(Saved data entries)

□ □ □

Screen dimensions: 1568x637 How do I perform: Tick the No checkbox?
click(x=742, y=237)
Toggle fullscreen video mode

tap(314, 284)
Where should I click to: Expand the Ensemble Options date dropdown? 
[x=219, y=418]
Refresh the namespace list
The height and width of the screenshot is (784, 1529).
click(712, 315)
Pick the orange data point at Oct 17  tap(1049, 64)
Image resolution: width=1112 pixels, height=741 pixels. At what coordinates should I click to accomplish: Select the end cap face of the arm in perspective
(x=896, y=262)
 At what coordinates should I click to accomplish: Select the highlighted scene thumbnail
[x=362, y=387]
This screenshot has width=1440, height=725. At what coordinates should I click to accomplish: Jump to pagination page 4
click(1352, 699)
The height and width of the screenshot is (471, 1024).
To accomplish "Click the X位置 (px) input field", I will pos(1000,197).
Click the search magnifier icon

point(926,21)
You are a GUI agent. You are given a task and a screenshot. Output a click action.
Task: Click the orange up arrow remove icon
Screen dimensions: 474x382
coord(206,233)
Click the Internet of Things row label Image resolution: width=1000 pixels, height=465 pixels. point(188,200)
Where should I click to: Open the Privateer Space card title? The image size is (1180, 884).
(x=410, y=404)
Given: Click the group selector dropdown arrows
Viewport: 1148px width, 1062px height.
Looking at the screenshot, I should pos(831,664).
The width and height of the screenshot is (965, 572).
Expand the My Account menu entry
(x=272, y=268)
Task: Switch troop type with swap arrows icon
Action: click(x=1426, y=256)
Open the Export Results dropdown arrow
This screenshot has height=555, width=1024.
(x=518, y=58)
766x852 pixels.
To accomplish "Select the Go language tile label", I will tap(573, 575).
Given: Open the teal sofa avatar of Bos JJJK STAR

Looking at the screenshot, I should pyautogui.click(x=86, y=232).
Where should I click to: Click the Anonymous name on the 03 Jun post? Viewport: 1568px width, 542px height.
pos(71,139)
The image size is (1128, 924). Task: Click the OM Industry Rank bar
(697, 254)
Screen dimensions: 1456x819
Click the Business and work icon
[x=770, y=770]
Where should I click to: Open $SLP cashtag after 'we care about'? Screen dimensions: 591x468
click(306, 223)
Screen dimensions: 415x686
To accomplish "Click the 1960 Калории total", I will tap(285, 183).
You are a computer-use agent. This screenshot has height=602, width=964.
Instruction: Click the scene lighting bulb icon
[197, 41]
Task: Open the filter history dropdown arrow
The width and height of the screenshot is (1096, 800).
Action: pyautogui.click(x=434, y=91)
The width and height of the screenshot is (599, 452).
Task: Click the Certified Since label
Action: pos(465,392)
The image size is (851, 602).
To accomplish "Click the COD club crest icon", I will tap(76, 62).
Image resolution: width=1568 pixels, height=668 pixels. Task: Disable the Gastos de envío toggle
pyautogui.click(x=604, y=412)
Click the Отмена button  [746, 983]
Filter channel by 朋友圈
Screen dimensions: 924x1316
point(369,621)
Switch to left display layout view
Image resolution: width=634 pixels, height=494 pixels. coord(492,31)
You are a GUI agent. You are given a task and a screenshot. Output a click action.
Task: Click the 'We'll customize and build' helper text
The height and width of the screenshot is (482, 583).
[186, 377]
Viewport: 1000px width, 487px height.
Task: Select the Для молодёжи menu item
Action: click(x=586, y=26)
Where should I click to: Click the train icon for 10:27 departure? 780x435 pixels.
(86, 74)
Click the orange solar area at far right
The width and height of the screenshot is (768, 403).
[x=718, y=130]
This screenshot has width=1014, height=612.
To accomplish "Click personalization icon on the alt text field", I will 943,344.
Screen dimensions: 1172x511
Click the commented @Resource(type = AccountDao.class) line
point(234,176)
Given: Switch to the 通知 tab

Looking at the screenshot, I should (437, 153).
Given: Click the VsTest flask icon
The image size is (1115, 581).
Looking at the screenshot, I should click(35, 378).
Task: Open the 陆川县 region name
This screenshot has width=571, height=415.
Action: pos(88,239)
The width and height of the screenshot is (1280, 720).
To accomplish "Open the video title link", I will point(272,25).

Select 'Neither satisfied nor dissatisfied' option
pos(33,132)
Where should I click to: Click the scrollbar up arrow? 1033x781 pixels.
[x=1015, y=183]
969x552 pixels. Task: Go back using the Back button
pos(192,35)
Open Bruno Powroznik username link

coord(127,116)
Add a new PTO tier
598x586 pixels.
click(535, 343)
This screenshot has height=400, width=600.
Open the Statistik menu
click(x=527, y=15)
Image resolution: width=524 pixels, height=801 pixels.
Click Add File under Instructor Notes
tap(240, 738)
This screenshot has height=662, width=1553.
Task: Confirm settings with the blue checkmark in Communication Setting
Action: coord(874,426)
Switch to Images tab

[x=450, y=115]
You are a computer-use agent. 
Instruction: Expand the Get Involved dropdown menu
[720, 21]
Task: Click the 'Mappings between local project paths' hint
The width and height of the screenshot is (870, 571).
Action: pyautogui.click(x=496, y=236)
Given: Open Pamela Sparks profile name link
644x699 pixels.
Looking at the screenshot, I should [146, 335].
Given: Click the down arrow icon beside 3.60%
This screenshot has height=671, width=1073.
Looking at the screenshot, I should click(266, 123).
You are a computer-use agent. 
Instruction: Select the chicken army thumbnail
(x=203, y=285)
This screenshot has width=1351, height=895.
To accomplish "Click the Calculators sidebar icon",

□ □ □

EXERCISE AIM »
Down to the last line, give the records again exactly.

EXERCISE RESULT »
Screen dimensions: 1568x637 How do I perform: Tick the No checkbox?
click(x=742, y=237)
Toggle fullscreen video mode

tap(314, 284)
Where should I click to: Expand the Ensemble Options date dropdown? 
[x=219, y=418]
Refresh the namespace list
The height and width of the screenshot is (784, 1529).
click(712, 315)
Pick the orange data point at Oct 17  tap(1049, 64)
Image resolution: width=1112 pixels, height=741 pixels. At what coordinates should I click to accomplish: Select the end cap face of the arm in perspective
(x=896, y=262)
 At what coordinates should I click to accomplish: Select the highlighted scene thumbnail
[x=362, y=387]
This screenshot has width=1440, height=725. At what coordinates should I click to accomplish: Jump to pagination page 4
click(1352, 699)
The height and width of the screenshot is (471, 1024).
To accomplish "Click the X位置 (px) input field", I will pos(1000,197).
Click the search magnifier icon

point(926,21)
You are a GUI agent. You are given a task and a screenshot. Output a click action.
Task: Click the orange up arrow remove icon
Screen dimensions: 474x382
coord(206,233)
Click the Internet of Things row label Image resolution: width=1000 pixels, height=465 pixels. point(188,200)
Where should I click to: Open the Privateer Space card title? The image size is (1180, 884).
(x=410, y=404)
Given: Click the group selector dropdown arrows
Viewport: 1148px width, 1062px height.
Looking at the screenshot, I should pos(831,664).
The width and height of the screenshot is (965, 572).
Expand the My Account menu entry
(x=272, y=268)
Task: Switch troop type with swap arrows icon
Action: click(x=1426, y=256)
Open the Export Results dropdown arrow
This screenshot has height=555, width=1024.
(x=518, y=58)
766x852 pixels.
To accomplish "Select the Go language tile label", I will tap(573, 575).
Given: Open the teal sofa avatar of Bos JJJK STAR

Looking at the screenshot, I should pyautogui.click(x=86, y=232).
Where should I click to: Click the Anonymous name on the 03 Jun post? Viewport: 1568px width, 542px height.
pos(71,139)
The image size is (1128, 924). Task: Click the OM Industry Rank bar
(697, 254)
Screen dimensions: 1456x819
Click the Business and work icon
[x=770, y=770]
Where should I click to: Open $SLP cashtag after 'we care about'? Screen dimensions: 591x468
click(306, 223)
Screen dimensions: 415x686
To accomplish "Click the 1960 Калории total", I will tap(285, 183).
You are a computer-use agent. This screenshot has height=602, width=964.
Instruction: Click the scene lighting bulb icon
[197, 41]
Task: Open the filter history dropdown arrow
The width and height of the screenshot is (1096, 800).
Action: pyautogui.click(x=434, y=91)
The width and height of the screenshot is (599, 452).
Task: Click the Certified Since label
Action: pos(465,392)
The image size is (851, 602).
To accomplish "Click the COD club crest icon", I will tap(76, 62).
Image resolution: width=1568 pixels, height=668 pixels. Task: Disable the Gastos de envío toggle
pyautogui.click(x=604, y=412)
Click the Отмена button  [746, 983]
Filter channel by 朋友圈
Screen dimensions: 924x1316
point(369,621)
Switch to left display layout view
Image resolution: width=634 pixels, height=494 pixels. coord(492,31)
You are a GUI agent. You are given a task and a screenshot. Output a click action.
Task: Click the 'We'll customize and build' helper text
The height and width of the screenshot is (482, 583).
[186, 377]
Viewport: 1000px width, 487px height.
Task: Select the Для молодёжи menu item
Action: click(x=586, y=26)
Where should I click to: Click the train icon for 10:27 departure? 780x435 pixels.
(86, 74)
Click the orange solar area at far right
The width and height of the screenshot is (768, 403).
[x=718, y=130]
This screenshot has width=1014, height=612.
To accomplish "Click personalization icon on the alt text field", I will 943,344.
Screen dimensions: 1172x511
Click the commented @Resource(type = AccountDao.class) line
point(234,176)
Given: Switch to the 通知 tab

Looking at the screenshot, I should (437, 153).
Given: Click the VsTest flask icon
The image size is (1115, 581).
Looking at the screenshot, I should click(35, 378).
Task: Open the 陆川县 region name
This screenshot has width=571, height=415.
Action: pos(88,239)
The width and height of the screenshot is (1280, 720).
To accomplish "Open the video title link", I will point(272,25).

Select 'Neither satisfied nor dissatisfied' option
pos(33,132)
Where should I click to: Click the scrollbar up arrow? 1033x781 pixels.
[x=1015, y=183]
969x552 pixels. Task: Go back using the Back button
pos(192,35)
Open Bruno Powroznik username link

coord(127,116)
Add a new PTO tier
598x586 pixels.
click(535, 343)
This screenshot has height=400, width=600.
Open the Statistik menu
click(x=527, y=15)
Image resolution: width=524 pixels, height=801 pixels.
Click Add File under Instructor Notes
tap(240, 738)
This screenshot has height=662, width=1553.
Task: Confirm settings with the blue checkmark in Communication Setting
Action: coord(874,426)
Switch to Images tab

[x=450, y=115]
You are a computer-use agent. 
Instruction: Expand the Get Involved dropdown menu
[720, 21]
Task: Click the 'Mappings between local project paths' hint
The width and height of the screenshot is (870, 571).
Action: pyautogui.click(x=496, y=236)
Given: Open Pamela Sparks profile name link
644x699 pixels.
Looking at the screenshot, I should [146, 335].
Given: Click the down arrow icon beside 3.60%
This screenshot has height=671, width=1073.
Looking at the screenshot, I should click(266, 123).
You are a computer-use agent. 
Instruction: Select the chicken army thumbnail
(x=203, y=285)
This screenshot has width=1351, height=895.
To accomplish "Click the Calculators sidebar icon",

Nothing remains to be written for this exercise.